MANILA (Philippine Daily Inquirer/Asia News Network): The harder times wrought by the prolonged Covid-19 pandemic have forced more households — including those receiving cash remittances from overseas Filipino workers (OFWs) — to save instead of splurge, resulting in slower economic recovery due to weak domestic consumption, UK-based think tank Pantheon Macroeconomics said.
In a report on Monday (Sept 20), Pantheon Macroeconomics senior Asia economist Miguel Chanco noted that remittance inflows beat expectations in July as these grew 2.5 per cent to a seven-month high of US$2.85 billion, defying most economists’ expectations of a year-on-year decline.
Chanco also noted that month-on-month, July remittances inched up 0.4 per cent compared to inflows in June, when many OFWs usually send money back home to be spent on their children’s education ahead of the opening of classes.
The latest Bangko Sentral ng Pilipinas (BSP) data showed that end-July remittances rose 5.8 per cent year-on-year to $17.77 billion.

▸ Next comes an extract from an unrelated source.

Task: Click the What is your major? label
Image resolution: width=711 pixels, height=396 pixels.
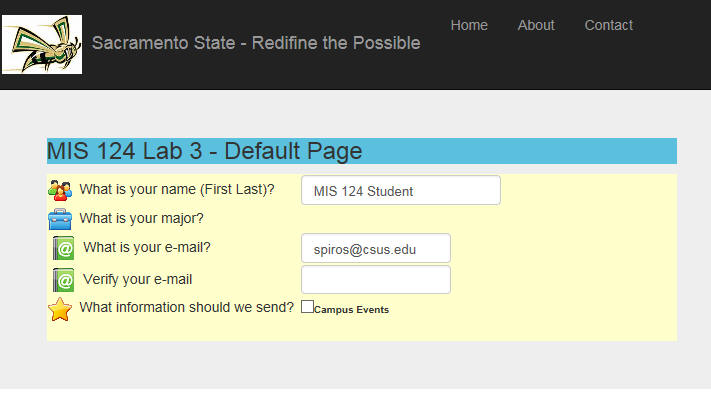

“The recent momentum has largely been on the back of transfers from the United States, where the job market is holding up in the face of Delta pressures,” Chanco said.
“For the first time since 2019, inflows in peso terms are rising faster—which matter more for domestic demand— due to the currency’s recent sell-off,” he added, referring to the weaker peso.
But Chanco said these cash remittances “still aren’t rising fast enough to give meaningful support, and the deteriorating Covid-19 picture locally implies that remittances are more likely to be saved than spent.”
Chanco earlier on pointed to the declining proportion of consumers who held off from big-ticket purchases like vehicles and property amid the pandemic, as reflected in the BSP’s quarterly consumer expectations survey (CES).
Chanco had also noted that while many households intended to save more money for a rainy day, some cannot afford to keep savings due to high unemployment as a result of prolonged quarantine restrictions and the pandemic-induced economic slump.
It did not help that consumer prices have been elevated, and may even go higher in coming months.
Chanco said in a report last week that headline inflation could end 2021 above 6 per cent, or way faster than the BSP’s 2-4 per cent target range.
He noted that the 32-month high 3.9-per cent inflation rate in August mainly came on the back of the six-month high 6.5-per cent food inflation.
“This reacceleration has further to run, as the country has yet to feel the full force of the surge in global food inflation, which leads by about half a year. To be sure, prices internationally are now starting to cool, but this is unlikely to filter through until the turn of the year,” Chanco warned.
“Similarly, the pass-through effects of the recovery in global oil prices to date are far from over ... Housing and utilities inflation still has plenty of room to catch-up, with its rising contribution to headline inflation set nearly to double heading into early 2022,” he added.
Chanco projected the rate of increase in prices of basic commodities to hit 5.2 per cent year-on-year in September and 6.5 per cent by December.